## [TEXT EXCERPT]
━━━━━━━━━━━━━━━━━━━━━━━━━━━━━━
# Tall bikes?



## Beaverdam (Feb 19, 2011)

Anybody got tall bikes? 

I built this one last year, out of an old ten speed and an exerciser.


----------



## rideahiggins (Feb 25, 2011)

*Clown bike*

I saw this one at a local auction. Crude but cool.


----------



## Beaverdam (Feb 26, 2011)

That is neat! Short wheelbase...


----------



## ozzmonaut (Feb 28, 2011)

I have these two. The purple is a single speed. The silver one is basically a 3 - speed, as i only shift using the outer 3 cogs of the upper rear cassette. I am currently doing a build which is in the build-off thread at ratrodbikes as well. I'm only a few steps into it right now, but I'll post it when it's done as well.


----------



## Beaverdam (Mar 3, 2011)

Cool stuff! The purple one is up there. Does the long fork flex much? Been wanting to try something like that...
━━━━━━━━━━━━━━━━━━━━━━━━━━━━━━
## [RECORD EXTRACTS]
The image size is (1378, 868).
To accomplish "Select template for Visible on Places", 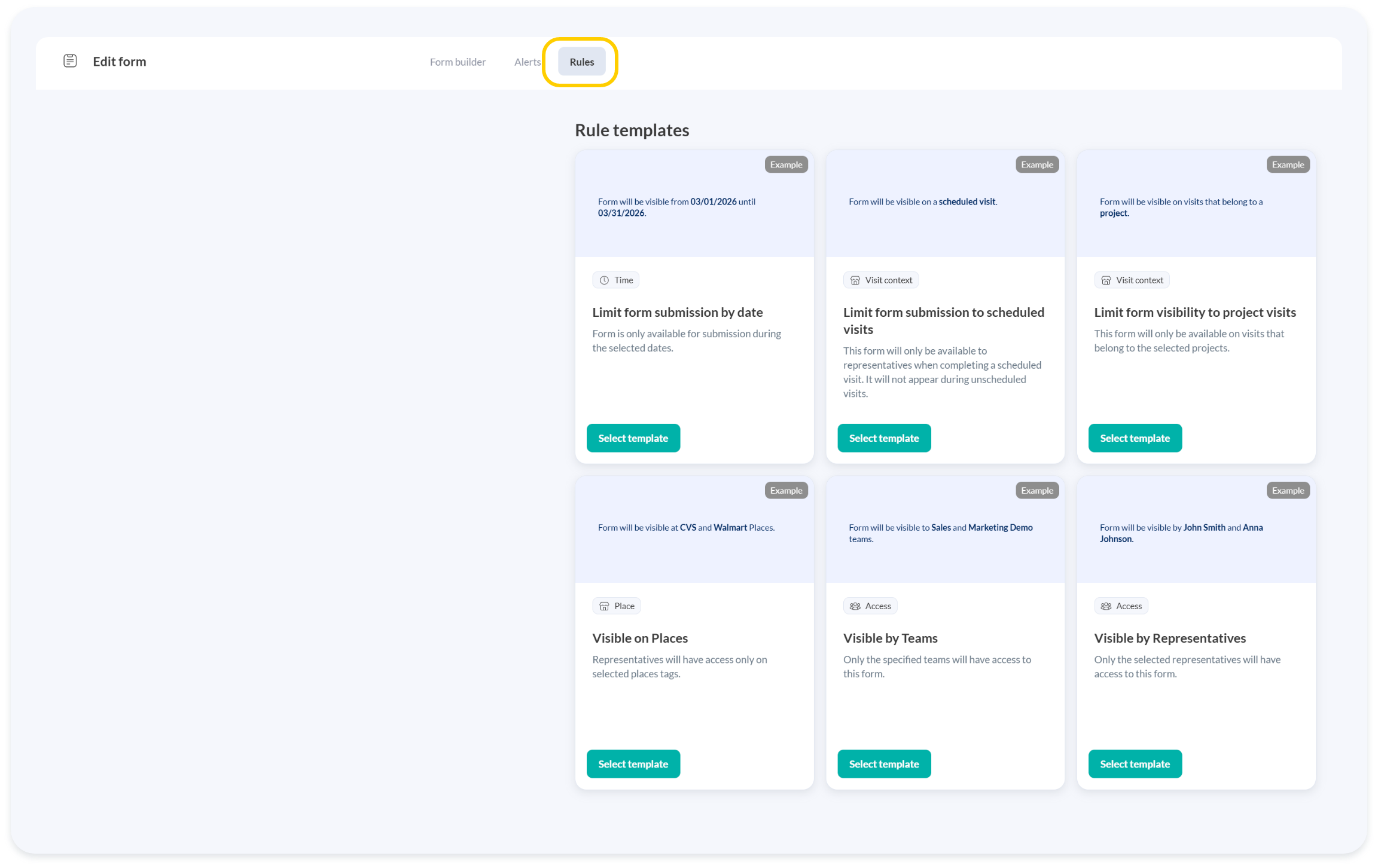I will click(633, 764).
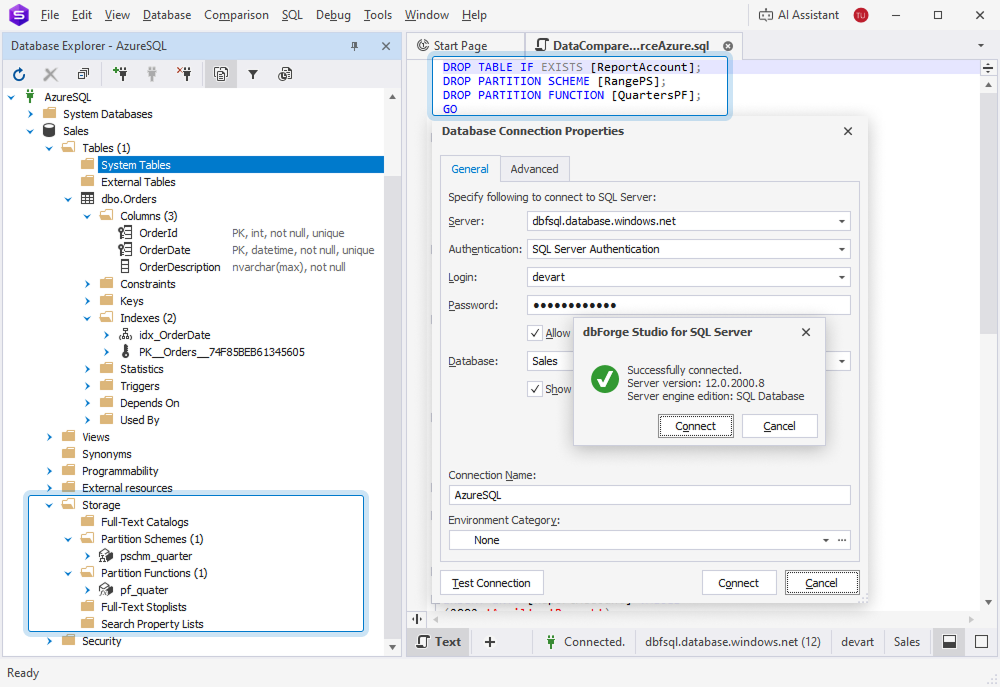Open the duplicate object window icon
The image size is (1000, 687).
(x=83, y=73)
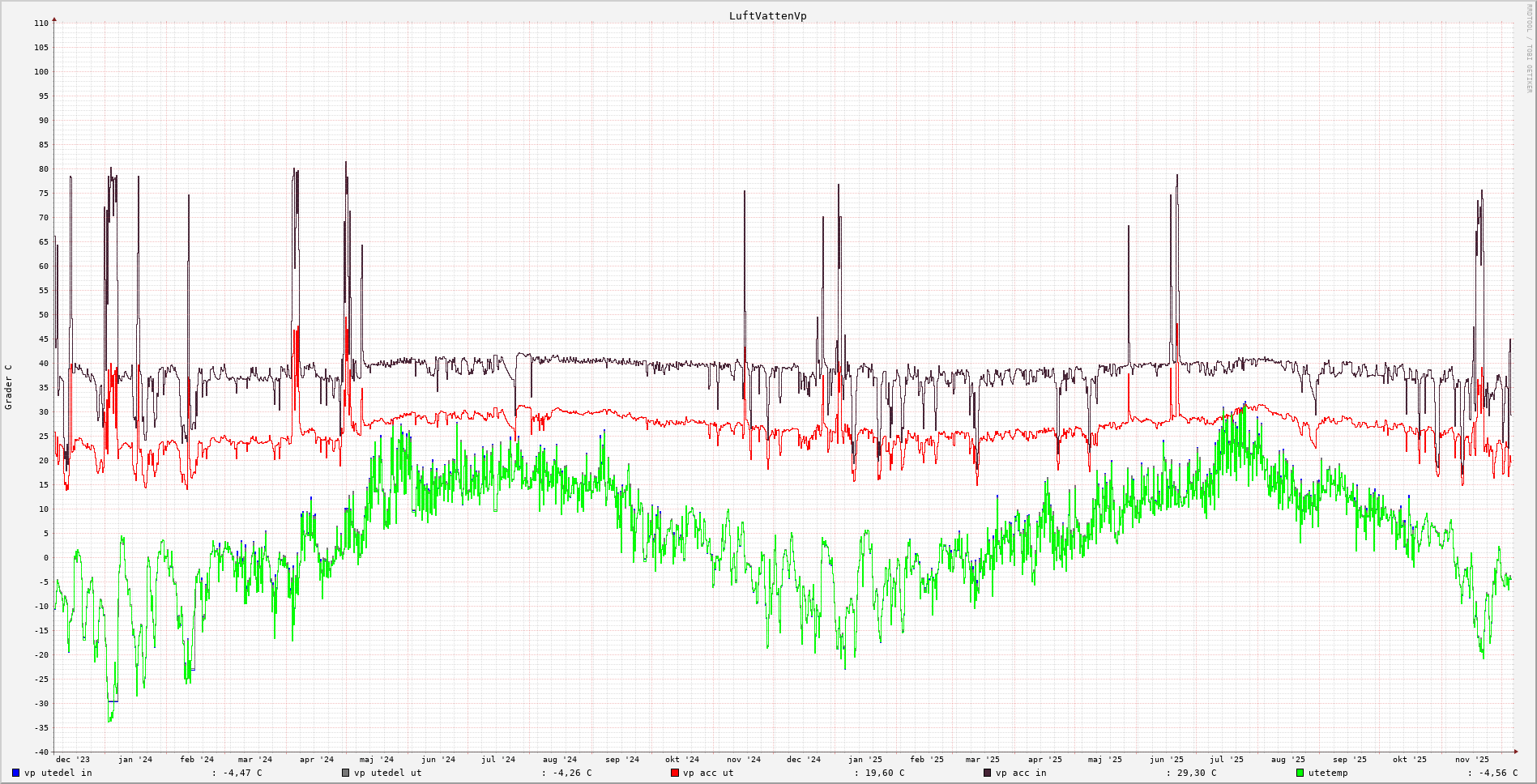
━━━━━━━━━━━━━━━━━━━━━━━━━━━━━━
## [EXERCISE TASKS]
[1] In the tall bikes thread, what did Beaverdam build last year's tall bike out of?
[2] Do these statements agree with the tall bikes thread? Answer yes or no for each and quote the words that decide it.
(a) rideahiggins saw the clown bike at a local auction.
(b) ozzmonaut's purple bike is a 3-speed.
(c) ozzmonaut's current build is finished.
[3] Reproduce everything in the tall bikes thread from "I have these" down to "done as well.".
The records are separate material, unrelated to the tall bikes thread.

## [RESPONSES TO THE TASKS]
[1] An old ten speed and an exerciser.

[2]
(a) Yes: "I saw this one at a local auction."
(b) No: "The purple is a single speed."
(c) No: "I'm only a few steps into it right now"

[3]
I have these two. The purple is a single speed. The silver one is basically a 3 - speed, as i only shift using the outer 3 cogs of the upper rear cassette. I am currently doing a build which is in the build-off thread at ratrodbikes as well. I'm only a few steps into it right now, but I'll post it when it's done as well.